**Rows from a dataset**
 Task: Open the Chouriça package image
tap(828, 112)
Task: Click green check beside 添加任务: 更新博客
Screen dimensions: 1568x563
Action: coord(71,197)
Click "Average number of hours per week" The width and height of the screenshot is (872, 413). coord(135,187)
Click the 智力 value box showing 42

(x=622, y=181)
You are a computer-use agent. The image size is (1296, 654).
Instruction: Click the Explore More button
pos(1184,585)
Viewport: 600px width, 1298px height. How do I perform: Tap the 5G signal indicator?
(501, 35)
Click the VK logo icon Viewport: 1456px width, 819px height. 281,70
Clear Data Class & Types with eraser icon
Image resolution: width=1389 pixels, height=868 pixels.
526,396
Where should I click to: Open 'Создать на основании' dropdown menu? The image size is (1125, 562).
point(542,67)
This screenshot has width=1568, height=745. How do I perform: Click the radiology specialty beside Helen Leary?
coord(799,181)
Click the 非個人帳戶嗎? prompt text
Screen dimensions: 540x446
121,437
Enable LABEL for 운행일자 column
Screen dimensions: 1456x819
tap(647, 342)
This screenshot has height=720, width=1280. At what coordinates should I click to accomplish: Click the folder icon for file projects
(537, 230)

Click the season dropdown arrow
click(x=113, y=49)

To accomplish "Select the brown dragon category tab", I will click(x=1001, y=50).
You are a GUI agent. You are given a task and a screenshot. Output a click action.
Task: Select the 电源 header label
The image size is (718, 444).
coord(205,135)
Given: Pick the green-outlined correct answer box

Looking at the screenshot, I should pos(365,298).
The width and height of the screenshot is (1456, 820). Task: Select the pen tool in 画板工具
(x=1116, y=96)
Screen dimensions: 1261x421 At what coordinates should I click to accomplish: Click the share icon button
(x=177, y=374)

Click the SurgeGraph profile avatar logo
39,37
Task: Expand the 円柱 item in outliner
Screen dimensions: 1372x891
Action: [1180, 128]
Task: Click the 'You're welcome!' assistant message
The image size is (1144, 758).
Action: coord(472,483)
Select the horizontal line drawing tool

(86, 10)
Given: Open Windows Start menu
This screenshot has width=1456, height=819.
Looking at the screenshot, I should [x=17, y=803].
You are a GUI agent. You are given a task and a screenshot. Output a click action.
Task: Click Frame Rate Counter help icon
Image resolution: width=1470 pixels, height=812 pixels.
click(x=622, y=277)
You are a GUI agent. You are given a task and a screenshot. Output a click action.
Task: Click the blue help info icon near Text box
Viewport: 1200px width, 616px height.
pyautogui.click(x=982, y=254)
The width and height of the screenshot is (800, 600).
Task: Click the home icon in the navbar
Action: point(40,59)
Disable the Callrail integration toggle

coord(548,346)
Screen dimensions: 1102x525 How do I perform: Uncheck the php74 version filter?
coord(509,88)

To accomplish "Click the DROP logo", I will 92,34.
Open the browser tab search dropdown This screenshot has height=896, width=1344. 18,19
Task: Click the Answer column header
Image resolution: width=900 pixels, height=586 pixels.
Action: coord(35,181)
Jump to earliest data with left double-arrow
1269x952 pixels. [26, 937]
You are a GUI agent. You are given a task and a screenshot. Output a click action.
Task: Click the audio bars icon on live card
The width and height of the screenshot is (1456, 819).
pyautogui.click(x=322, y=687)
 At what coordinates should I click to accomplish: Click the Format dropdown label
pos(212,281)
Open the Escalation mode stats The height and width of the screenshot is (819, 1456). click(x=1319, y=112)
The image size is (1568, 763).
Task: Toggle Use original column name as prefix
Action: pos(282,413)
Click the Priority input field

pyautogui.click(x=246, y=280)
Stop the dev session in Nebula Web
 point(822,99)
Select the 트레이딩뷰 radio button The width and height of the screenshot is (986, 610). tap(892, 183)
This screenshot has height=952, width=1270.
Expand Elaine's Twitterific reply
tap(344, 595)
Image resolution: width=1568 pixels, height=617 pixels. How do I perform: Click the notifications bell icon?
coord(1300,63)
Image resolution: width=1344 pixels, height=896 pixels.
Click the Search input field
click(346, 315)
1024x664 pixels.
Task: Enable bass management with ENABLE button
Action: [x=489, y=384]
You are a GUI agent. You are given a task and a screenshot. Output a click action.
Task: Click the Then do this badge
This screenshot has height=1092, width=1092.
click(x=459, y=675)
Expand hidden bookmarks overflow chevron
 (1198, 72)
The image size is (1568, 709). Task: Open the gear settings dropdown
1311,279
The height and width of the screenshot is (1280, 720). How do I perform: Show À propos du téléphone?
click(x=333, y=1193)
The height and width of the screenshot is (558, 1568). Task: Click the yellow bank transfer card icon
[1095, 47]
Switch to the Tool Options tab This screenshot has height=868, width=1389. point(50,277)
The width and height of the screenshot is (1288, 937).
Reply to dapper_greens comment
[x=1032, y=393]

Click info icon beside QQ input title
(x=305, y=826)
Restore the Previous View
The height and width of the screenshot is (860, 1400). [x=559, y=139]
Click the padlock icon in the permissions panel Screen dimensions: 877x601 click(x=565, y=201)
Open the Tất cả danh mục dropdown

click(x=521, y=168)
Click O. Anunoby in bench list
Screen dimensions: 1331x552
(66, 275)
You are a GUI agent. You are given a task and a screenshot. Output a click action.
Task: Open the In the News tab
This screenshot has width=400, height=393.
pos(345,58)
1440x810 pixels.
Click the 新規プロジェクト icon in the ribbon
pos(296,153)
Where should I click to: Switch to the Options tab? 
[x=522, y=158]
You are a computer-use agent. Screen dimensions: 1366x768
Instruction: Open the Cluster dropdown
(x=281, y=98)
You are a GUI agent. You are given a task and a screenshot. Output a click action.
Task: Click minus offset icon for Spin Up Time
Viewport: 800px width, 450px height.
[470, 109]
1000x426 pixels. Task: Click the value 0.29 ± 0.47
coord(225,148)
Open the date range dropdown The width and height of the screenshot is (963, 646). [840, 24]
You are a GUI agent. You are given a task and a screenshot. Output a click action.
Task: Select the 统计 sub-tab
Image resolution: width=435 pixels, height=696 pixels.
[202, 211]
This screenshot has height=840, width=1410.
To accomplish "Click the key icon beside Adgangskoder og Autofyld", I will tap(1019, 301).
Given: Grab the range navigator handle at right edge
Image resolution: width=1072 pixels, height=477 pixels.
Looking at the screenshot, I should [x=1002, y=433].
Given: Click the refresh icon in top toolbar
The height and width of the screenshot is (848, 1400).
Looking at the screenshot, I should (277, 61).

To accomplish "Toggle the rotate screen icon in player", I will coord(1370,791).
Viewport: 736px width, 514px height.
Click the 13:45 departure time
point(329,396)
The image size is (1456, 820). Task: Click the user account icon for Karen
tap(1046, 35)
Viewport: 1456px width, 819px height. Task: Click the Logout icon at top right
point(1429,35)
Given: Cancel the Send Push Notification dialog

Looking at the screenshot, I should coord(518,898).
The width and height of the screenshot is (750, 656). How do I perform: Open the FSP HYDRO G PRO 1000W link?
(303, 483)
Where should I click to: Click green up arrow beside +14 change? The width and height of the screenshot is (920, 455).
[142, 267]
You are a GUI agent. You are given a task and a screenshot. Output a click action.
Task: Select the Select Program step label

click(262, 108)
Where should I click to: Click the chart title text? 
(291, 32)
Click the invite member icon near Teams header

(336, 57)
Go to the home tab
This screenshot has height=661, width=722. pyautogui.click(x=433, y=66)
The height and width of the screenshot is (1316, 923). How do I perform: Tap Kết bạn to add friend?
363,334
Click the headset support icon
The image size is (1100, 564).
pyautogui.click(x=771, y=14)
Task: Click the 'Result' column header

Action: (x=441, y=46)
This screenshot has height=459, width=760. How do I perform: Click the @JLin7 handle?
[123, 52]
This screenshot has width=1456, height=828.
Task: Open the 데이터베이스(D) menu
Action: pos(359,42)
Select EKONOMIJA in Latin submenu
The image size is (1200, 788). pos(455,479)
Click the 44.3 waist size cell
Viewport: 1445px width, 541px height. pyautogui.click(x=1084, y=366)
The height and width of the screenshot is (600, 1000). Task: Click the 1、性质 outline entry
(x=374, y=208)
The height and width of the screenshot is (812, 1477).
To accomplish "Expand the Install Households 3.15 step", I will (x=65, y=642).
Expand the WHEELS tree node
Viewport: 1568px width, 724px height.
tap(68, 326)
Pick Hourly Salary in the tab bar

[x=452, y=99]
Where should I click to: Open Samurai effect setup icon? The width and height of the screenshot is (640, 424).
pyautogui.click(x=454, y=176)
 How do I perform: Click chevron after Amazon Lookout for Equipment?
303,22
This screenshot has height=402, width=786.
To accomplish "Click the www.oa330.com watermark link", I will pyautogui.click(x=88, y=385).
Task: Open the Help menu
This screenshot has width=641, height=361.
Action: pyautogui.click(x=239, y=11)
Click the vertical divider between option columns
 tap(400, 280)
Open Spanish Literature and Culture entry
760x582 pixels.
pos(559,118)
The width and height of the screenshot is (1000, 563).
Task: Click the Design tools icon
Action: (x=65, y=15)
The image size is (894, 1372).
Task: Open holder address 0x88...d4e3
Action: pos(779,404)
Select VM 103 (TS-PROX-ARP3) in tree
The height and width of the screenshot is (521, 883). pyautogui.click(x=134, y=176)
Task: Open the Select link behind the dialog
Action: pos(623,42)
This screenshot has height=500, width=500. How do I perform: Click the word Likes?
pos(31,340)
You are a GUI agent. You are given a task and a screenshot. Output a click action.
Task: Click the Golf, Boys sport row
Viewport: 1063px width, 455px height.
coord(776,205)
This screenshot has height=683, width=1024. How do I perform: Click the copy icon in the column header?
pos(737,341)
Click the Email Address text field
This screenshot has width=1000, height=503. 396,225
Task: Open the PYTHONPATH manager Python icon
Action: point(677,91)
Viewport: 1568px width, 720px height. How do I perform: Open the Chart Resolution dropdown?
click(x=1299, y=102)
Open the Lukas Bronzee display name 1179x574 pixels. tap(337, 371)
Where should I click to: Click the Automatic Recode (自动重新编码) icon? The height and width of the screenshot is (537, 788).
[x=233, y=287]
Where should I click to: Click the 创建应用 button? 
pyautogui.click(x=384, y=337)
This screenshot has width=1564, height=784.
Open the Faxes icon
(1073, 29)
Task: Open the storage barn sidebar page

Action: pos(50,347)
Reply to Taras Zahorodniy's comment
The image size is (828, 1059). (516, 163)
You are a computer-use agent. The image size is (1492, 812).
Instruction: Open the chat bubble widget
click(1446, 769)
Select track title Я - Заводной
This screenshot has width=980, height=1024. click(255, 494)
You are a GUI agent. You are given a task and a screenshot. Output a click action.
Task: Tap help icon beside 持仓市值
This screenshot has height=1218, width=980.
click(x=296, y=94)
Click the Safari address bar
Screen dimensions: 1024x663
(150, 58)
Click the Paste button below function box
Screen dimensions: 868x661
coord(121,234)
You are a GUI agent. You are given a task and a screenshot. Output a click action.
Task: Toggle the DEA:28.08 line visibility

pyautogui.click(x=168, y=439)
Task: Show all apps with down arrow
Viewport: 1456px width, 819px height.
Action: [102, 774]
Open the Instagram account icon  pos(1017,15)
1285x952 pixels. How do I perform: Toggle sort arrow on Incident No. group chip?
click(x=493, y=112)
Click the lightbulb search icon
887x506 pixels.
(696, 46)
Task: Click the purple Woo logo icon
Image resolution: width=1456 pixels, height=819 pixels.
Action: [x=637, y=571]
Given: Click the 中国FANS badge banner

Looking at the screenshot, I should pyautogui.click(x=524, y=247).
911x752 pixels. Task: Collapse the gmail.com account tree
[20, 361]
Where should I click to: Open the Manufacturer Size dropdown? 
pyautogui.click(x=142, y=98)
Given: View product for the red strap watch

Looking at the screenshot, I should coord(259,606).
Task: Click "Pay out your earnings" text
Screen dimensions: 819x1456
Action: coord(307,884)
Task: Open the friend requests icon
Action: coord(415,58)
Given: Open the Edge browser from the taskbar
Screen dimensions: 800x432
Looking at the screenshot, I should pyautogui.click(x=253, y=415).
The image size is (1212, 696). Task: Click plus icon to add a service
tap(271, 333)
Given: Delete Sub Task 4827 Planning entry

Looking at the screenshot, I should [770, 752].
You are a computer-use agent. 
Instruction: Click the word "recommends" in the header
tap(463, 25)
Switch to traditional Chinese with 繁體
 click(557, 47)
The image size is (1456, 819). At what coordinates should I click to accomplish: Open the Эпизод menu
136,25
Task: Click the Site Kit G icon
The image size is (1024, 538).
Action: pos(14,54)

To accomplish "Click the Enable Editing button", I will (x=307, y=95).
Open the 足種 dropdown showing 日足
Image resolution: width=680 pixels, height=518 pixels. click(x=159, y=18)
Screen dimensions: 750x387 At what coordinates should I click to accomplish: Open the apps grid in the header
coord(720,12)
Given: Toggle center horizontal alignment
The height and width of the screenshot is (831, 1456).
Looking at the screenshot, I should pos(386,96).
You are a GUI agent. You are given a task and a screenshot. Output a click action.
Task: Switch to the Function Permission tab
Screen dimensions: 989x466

**PROBLEM REQUIREMENTS**
Please switch every "Given" to "Instruction" in everything from the line containing "Task: Click the purple Woo logo icon" down to the line containing "Looking at the screenshot, I should coord(259,606).", leaving all else as it is. Return only those lines.

**THE REPLY**
Task: Click the purple Woo logo icon
Image resolution: width=1456 pixels, height=819 pixels.
Action: [x=637, y=571]
Instruction: Click the 中国FANS badge banner

Looking at the screenshot, I should pyautogui.click(x=524, y=247).
911x752 pixels. Task: Collapse the gmail.com account tree
[20, 361]
Where should I click to: Open the Manufacturer Size dropdown? 
pyautogui.click(x=142, y=98)
Instruction: View product for the red strap watch

Looking at the screenshot, I should coord(259,606).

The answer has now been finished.